EXERCISE OBJECTIVE:
Rewrite the items from the line containing "2042x1419 pixels. At" through the last item, swapping "undo" for "redo" and keeping everything else unchanged. Leave the pictures out of your answer.

===== RECORDS PROVIDED

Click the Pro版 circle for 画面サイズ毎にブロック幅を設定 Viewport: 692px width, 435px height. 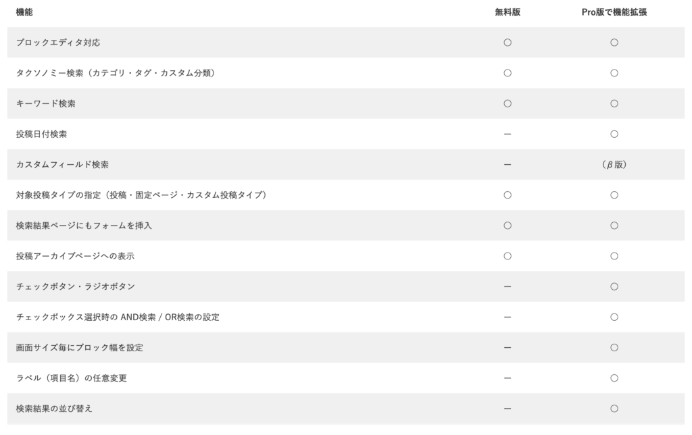click(614, 347)
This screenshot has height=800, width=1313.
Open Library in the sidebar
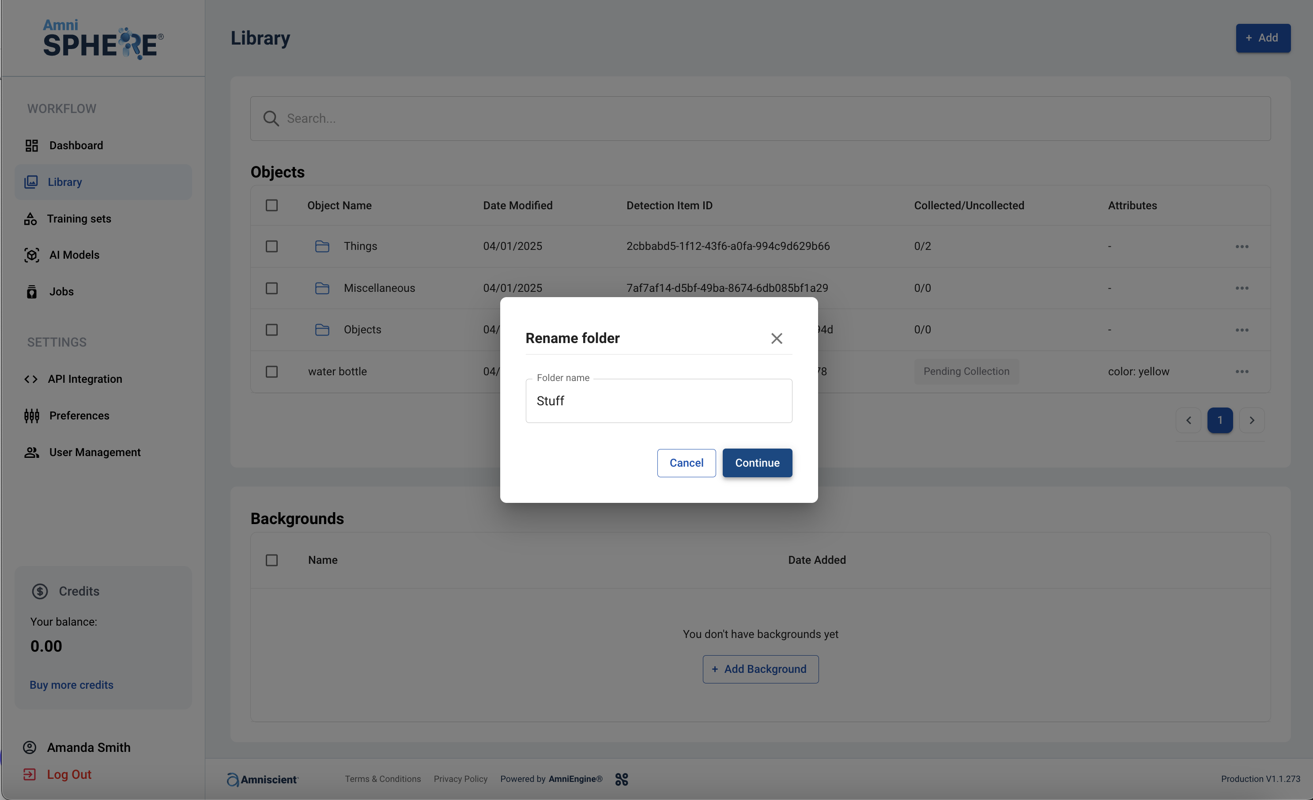click(x=64, y=182)
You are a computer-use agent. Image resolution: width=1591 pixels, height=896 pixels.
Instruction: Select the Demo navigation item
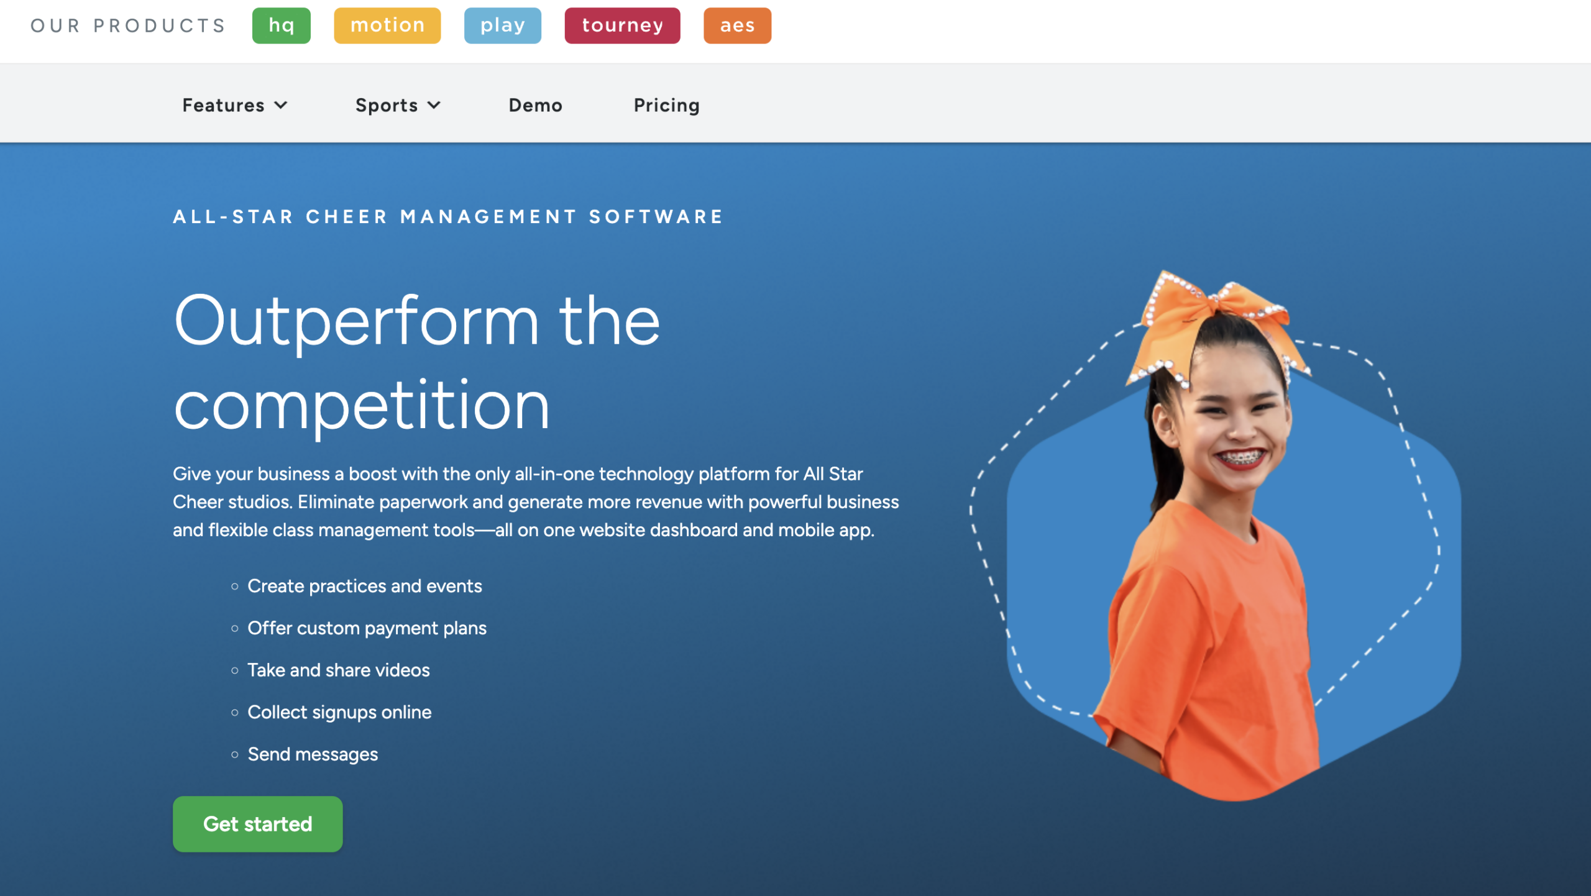point(535,105)
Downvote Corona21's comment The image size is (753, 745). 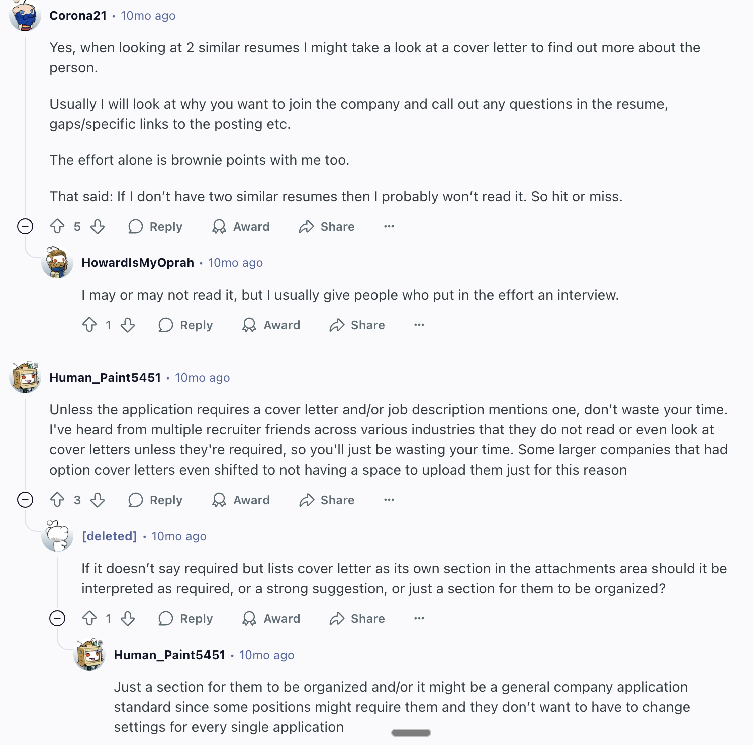point(98,227)
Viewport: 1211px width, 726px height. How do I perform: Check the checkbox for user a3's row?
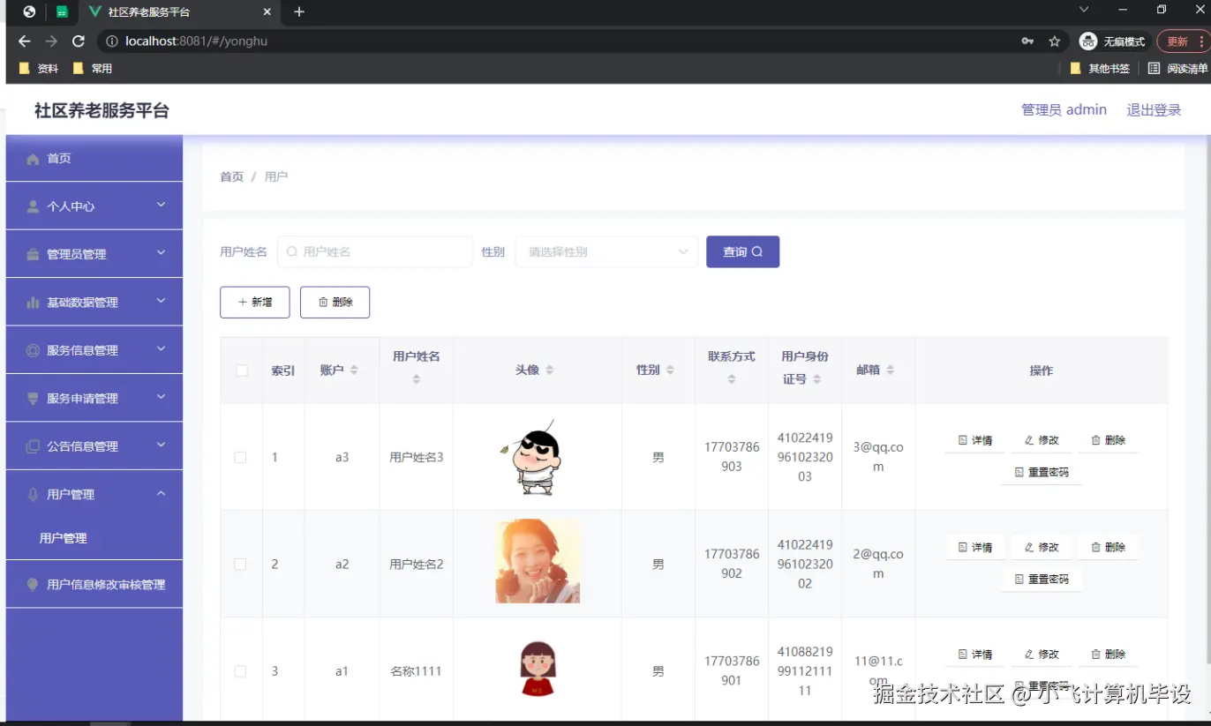pos(241,457)
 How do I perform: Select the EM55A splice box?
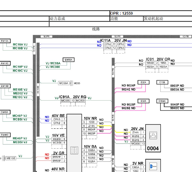(69, 60)
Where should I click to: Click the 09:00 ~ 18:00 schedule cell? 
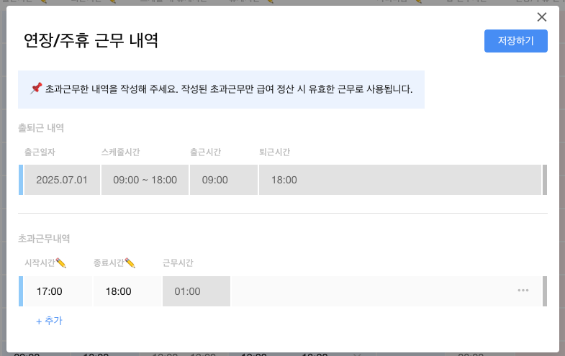tap(145, 180)
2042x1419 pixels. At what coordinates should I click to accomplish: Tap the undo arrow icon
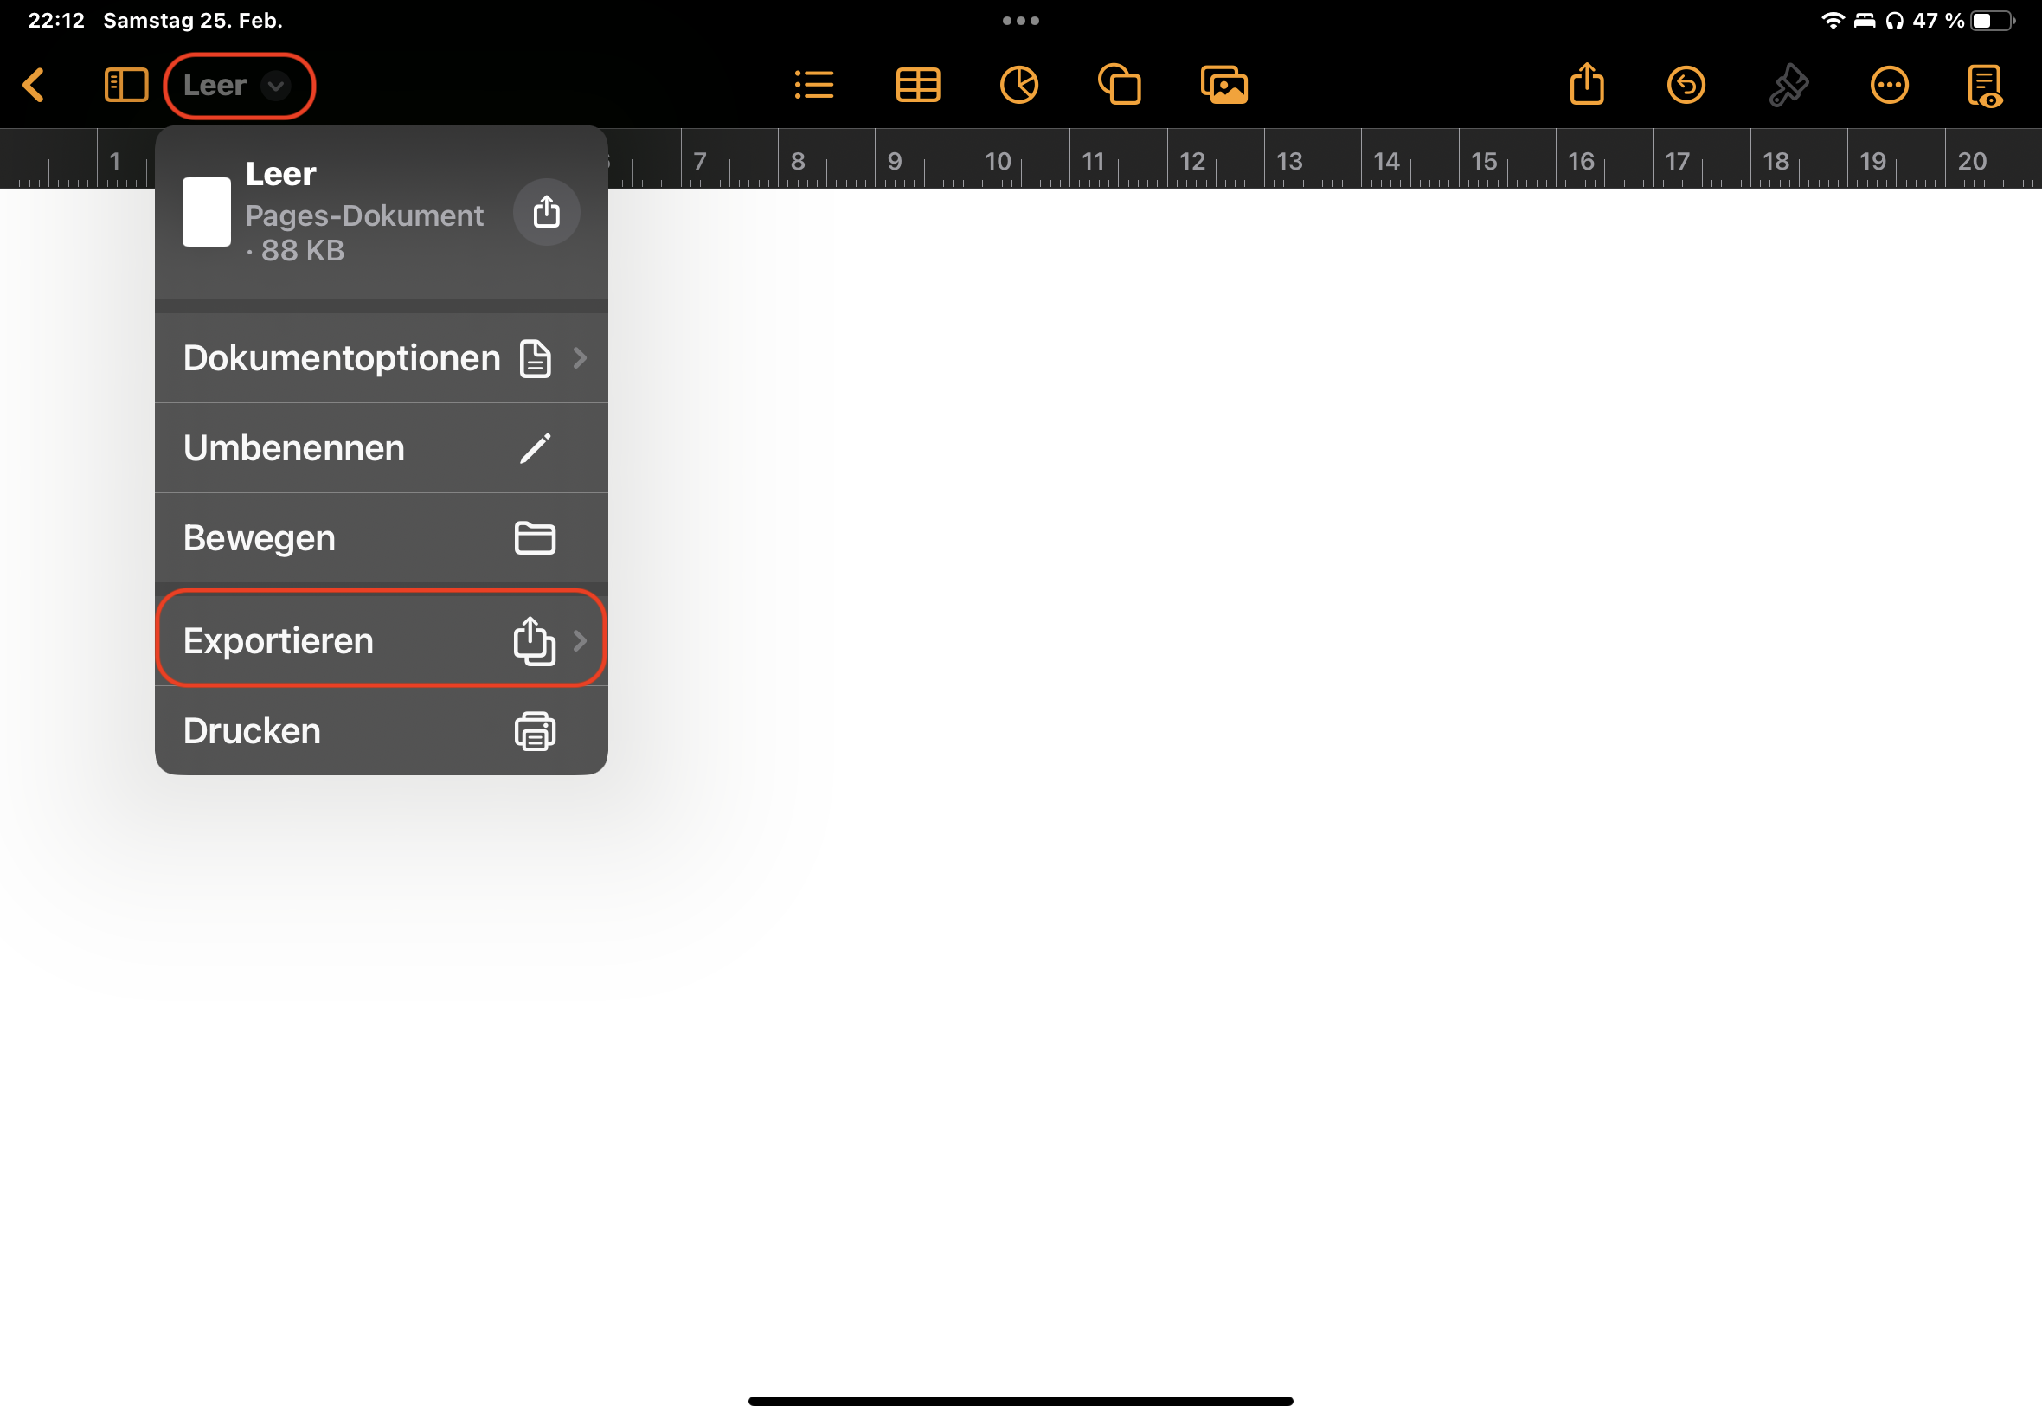pos(1686,85)
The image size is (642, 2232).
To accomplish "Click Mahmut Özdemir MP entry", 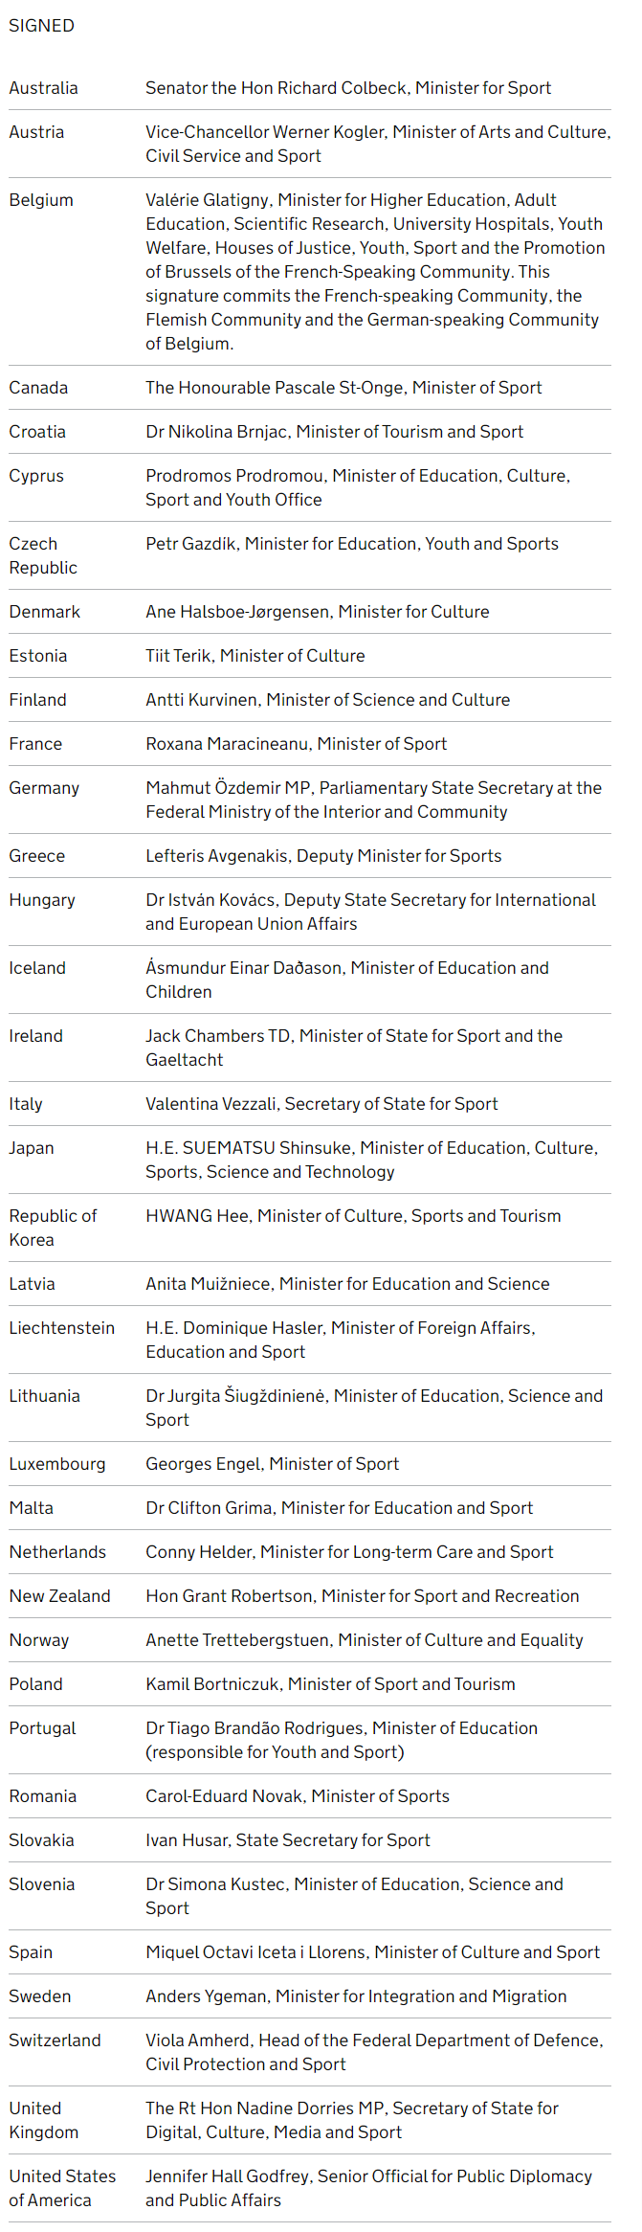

==========

TASK RESPONSE:
2042x1419 pixels. At what coordinates should I click to accomplish: Tap the redo arrow icon
pos(1686,85)
The image size is (642, 2232).
To accomplish "Click Mahmut Özdemir MP entry", 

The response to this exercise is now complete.